Excerpted text ::
= = = = = = =
# Craftsman Snowblower Oil coming out of exhaust



## jas6675 (Jan 27, 2019)

Model 247.887801
I have oil coming out of the exhaust and the spark plug is soaked with oil. It will run for a couple seconds and die. What might cause this issue?


----------



## Jackmels (Feb 18, 2013)

Too much Oil in the Crankcase


----------



## RedOctobyr (Mar 2, 2014)

Agreed, check the oil level. Also see if the oil smells like gas. If it does, your carburetor's needle valve probably is leaking, letting gas run down, through the engine, into the crankcase. Oil that's gas-contaminated doesn't lubricate as well, and can cause engine damage. 

If the oil level is just too-high, drain it until it's at the right level. If it had been OK, and now it's too-high, and/or smells like gas, I'd drain it all, and change it. But if you have a carb leak, you also need to deal with that. If you have a fuel shutoff valve, you can close that at the end of every (!) use, to prevent gas from leaking through the carb, into the engine. You can do that as a short-term solution, until you fix the carb problem. 

And even if not contaminated, an oil level that's too high can cause engine damage by itself, the oil foams up with air, and again doesn't lubricate as well. So if the level is too high, get the level correct before trying to run it again. 

You might also want to remove the spark plug, cover the hole with a rag, and pull the engine over several times, in case there's oil accumulated in the cylinder. You might be able to blow some of it out.


----------



## jas6675 (Jan 27, 2019)

I left it sitting outside last couple nights in freezing weather. When i went out this morning it was out of gas and thought that was strange because i didn't use much since last time i filled it. This particular model has both a dipstick and a plug next to the oil drain plug. When i pulled the plug out next to that oil drain it poured what looked like gas and oil everywhere. So dumb question...What is that plug(is it also oil) and why does it have both it and a dipstick? And why would all the fuel be in there?


----------



## Jackmels (Feb 18, 2013)

Carb Leaked, and the gas went into the crankcase. Drain and fill with oil. Shut off fuel when not in use, or rebuild/replace carb


----------
= = = = = = =
Dataset entries ::

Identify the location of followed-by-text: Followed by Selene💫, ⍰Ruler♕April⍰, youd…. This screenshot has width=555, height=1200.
= = = = = = =
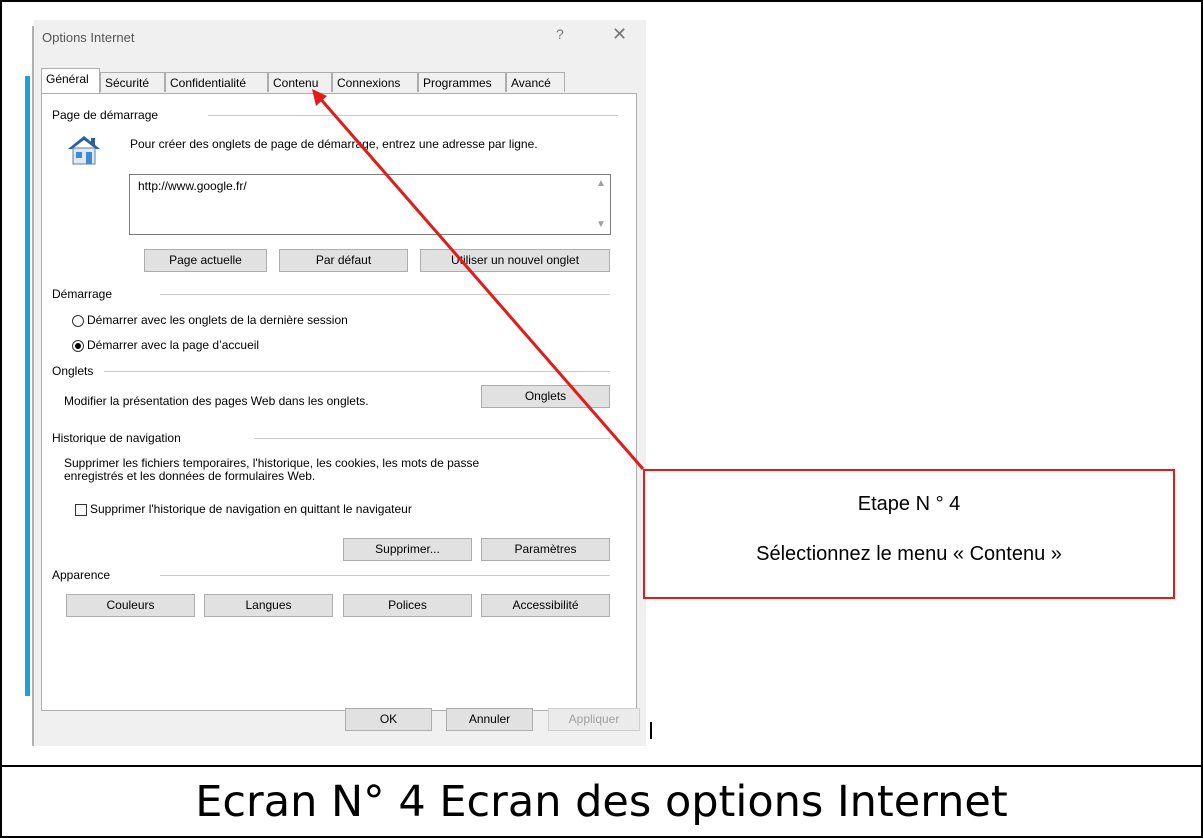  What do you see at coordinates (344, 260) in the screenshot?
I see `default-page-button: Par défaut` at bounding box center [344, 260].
= = = = = = =
Please quote the snowblower thread from "## RedOctobyr (Mar" up to and including "cause engine damage.". The data can be set aside.

Exercise response ::
## RedOctobyr (Mar 2, 2014)

Agreed, check the oil level. Also see if the oil smells like gas. If it does, your carburetor's needle valve probably is leaking, letting gas run down, through the engine, into the crankcase. Oil that's gas-contaminated doesn't lubricate as well, and can cause engine damage.